长至却觉得正常,“娘,你都没空带伯伯出去见世面,我干妈替你把事情做了,你还有意见。”

小子!倒会怼自个亲娘了。

“娘不是有意见。是觉得奇怪。”

“有什么奇怪的,男未婚女未嫁的,约会不是很正常?”

哈?这是她儿子?是不是懂太多了?“动画不能看了。”

“娘!”长至不满。

“我功课都做完了,伯伯教的我也会背会写了,马步也练了,而且下午放学我还去私教那里学一年级的语文和数学,我都这么忙了,为什么不能看动画片放松放松?”

臭小子。是你看太多动画片,脑子进步得太快了。都懂大人的事了。

但想着儿子这段时间太辛苦了,也不好做得太过。“行吧,那再看半个小时,一会娘检查你的功课。”

“好!”长至大声地应了。

林照夏笑笑,去洗澡,洗完贴了一张面膜出来,长至看到,笑了起来,“娘,你这样好像贴了个人皮面具哦。”

有什么好笑的。这孩子。“你爹也是这么说的。”

话音才落,母子二人都静了静。长至扑过来抱住她,嗡声嗡气的,“娘,我想爹了。我爹是不是再也不能过来了?”

“怎么会。”虽然林照夏也有些担心,但不能伤了儿子的心。

“才不会。可能是暂时出了什么故障,你爹那么聪明,一定能想到法子的。等他想到法子,就能来看我们了。”

“真的吗?”

“真的。你要对你爹有信心。他又不是那种望恩负义,不肯负责任的人,对不对?再说了,他把我们母子所有的金子都拿去投资了,如果不过来,那我们可亏惨了,怎么着娘都要想办法去找到他,跟他要金子的,要你的抚养费。”

“我爹才不会欠抚养费。”

“对,所以他一定会找到法子过来的。”

那是什么时候嘛。长至抱着林照夏的腰,心里好难过。

陪着长至看了一会动画,又检查了一番他的功课,母子二人又一齐看赵广渊写的《齐史》。

长至有些遗憾,“我爹还没把它写完。”

“会写完的。他现在一定在写了。等再见到他,长至就能看到完整的《齐史》了。”

哄睡长至后,林照夏回到房间。打开抽屈,拿出那两本结婚证又愣了一会神。

夜里她刚睡下,又穿到了皇陵行宫。

正听到下人向赵广渊汇报情况:“生了,是个胖儿子,六斤八两。母子平安!”

赵广渊长长舒了一口气,对着长陵方向闭了闭眼睛,崩紧的神色顿时就松了下来。多谢皇祖父保佑,他们母子平安,向皇祖父道喜,您有曾孙了!

他比六年后的自己幸运。他一直到六年后才知道孩子的存在,也不知那名女子的存在。但他却知道。他比他幸运,也没有被害得无嗣。

“下去吧,暗中盯着林家,若有事情及时来报。”

“是。”那人一个闪身,就不见了人影。林照夏都以为她看错了,以为刚才看到的人只是一个错觉。

才走近,赵广渊就有所查觉,扬着嘴角,“你来了?”

林照夏点头,随即一想,他看不见,又嗯了声,问他:“你心情不错?”

赵广渊嘴角牵得更大,“是。我心情很好。我有儿子了!六斤八两,他可真胖。”不枉他派人送各种吃的。

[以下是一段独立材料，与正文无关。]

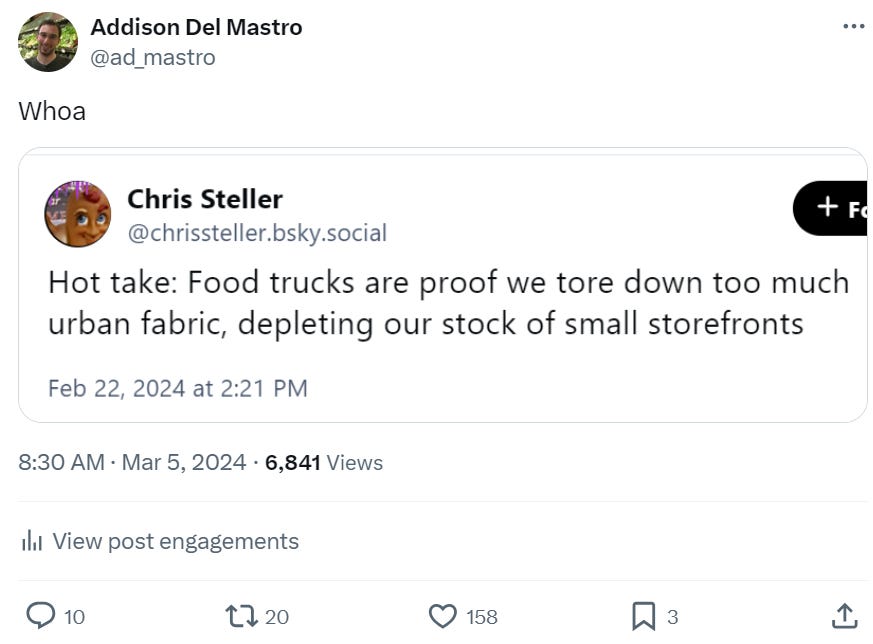Open the share upload icon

林照夏听到六年前的自己把长至生了,她的到来并没有改变历史,长至还是如约而至,心里也很高兴。

而且这一世,他并没有一无所知,想必是一直在暗中关照着她,关照着林家。

挨着他坐了下来。“你有人手了?”

“是,我跟路夜达成合作,我们目标一致,他送了些暗人给我。而且得你提示,我也暗中联络了我的属下,还有我兄长的旧人,现在我手上并不缺人。”

“那很好啊。”

“对。这就很好。我甚至觉得比以前更好。不用困在京城什么都做不了。虽然在皇陵被困着,但觉得天地宽广。”

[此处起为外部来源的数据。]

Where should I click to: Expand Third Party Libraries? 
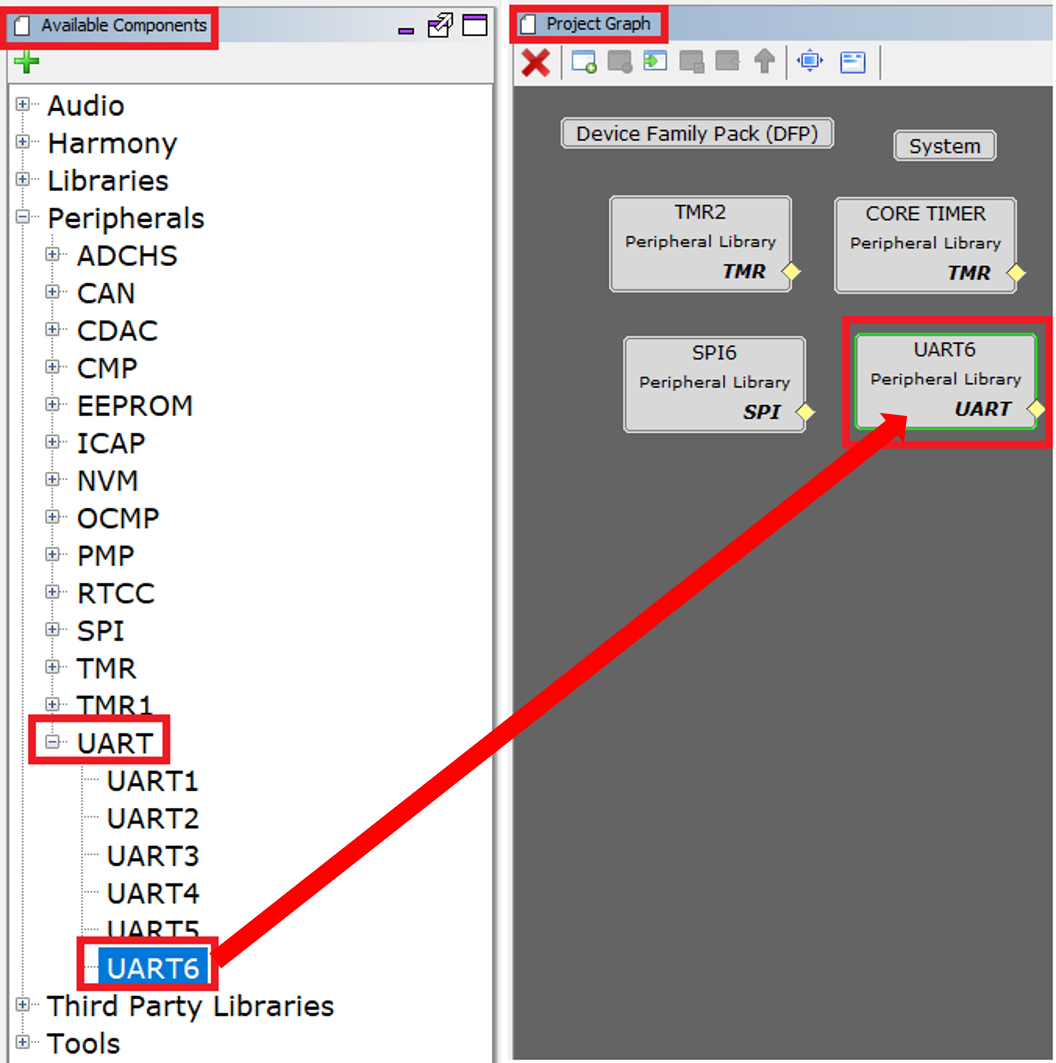(22, 1006)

看向林照夏的方向,“我已经决定了,安排个替身替我守在行宫里,而我准备到函谷关去。”

那里有外祖父的三十万旧部,尽管不可能全部收回己用,但只要能收复一半,哪怕几万人马,那他能做的事也多了。

林照夏有些不赞成,“皇陵一年三大祭五小祭,月月还有常祭,你都得出现,你敢保证替身不会暴露?”

“不会,我会安排妥当。且我并不一定要出现。我被皇上送来守陵,等于幽禁在此,我只装做颓靡不振,生不如死,日日沉浸酒国,做出一副无颜见列祖列宗的样子,披发覆面,并不会有人想验看。”

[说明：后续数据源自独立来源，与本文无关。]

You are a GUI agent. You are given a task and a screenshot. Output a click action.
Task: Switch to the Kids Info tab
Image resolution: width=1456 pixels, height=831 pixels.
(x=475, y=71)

她说六年后的自己生无可恋,被宫人欺辱,身边的财物都被偷干净了,其他人想必也是避他如蝎。

而且他用了将近十个月来准备,已胸有成竹。

“你跟我说说六年后的情况吧,多说一说你们那里的事。我爱听。长至真的聪慧懂事?”

“嗯,他很聪慧,且过目不忘,记性特别好。有时候想让他多看一遍书多巩固一下,他还嫌浪费时间,也不反驳我,就只对着我背书,把我气得不行……”

赵广渊就笑了起来,“他跟我小时候一样,我小时候记性也特别好,在读书上我兄长都读不过我,但我母后跟我说做弟弟的不能抢了兄长的锋芒……我母后是有大智慧的人……”

赵广渊念及替他而死的母后,眼神冰冷。他已经迫不及待想奔赴函谷关了。

“只是不知,我到了函谷关,还能不能再见你?”

林照夏耸肩,“我也不知道。也许见不到你,我就能见到六年后的你了。我和长至都很想他。今晚长至想他还想得哭了。”

赵广渊有些妒忌六年后的自己了。

现在的她对他还是一无所知。那晚,他对上她,再不是她之前说的,两人浑然不知,他是中了药,而她全程晕迷。那晚她还是昏迷,但他全程是清醒的,他对她做了夫妻才能做的事……

他心甘情愿,且甘心如怡。送走她时,他还把自己的玉佩挂到了她的脖子上。

她一日是他的妻,终生都会是他的妻。

他不会负她。

想着二十几天后她会从大齐离开,赵广渊问林照夏:“我要如何做才能到你的世界呢?”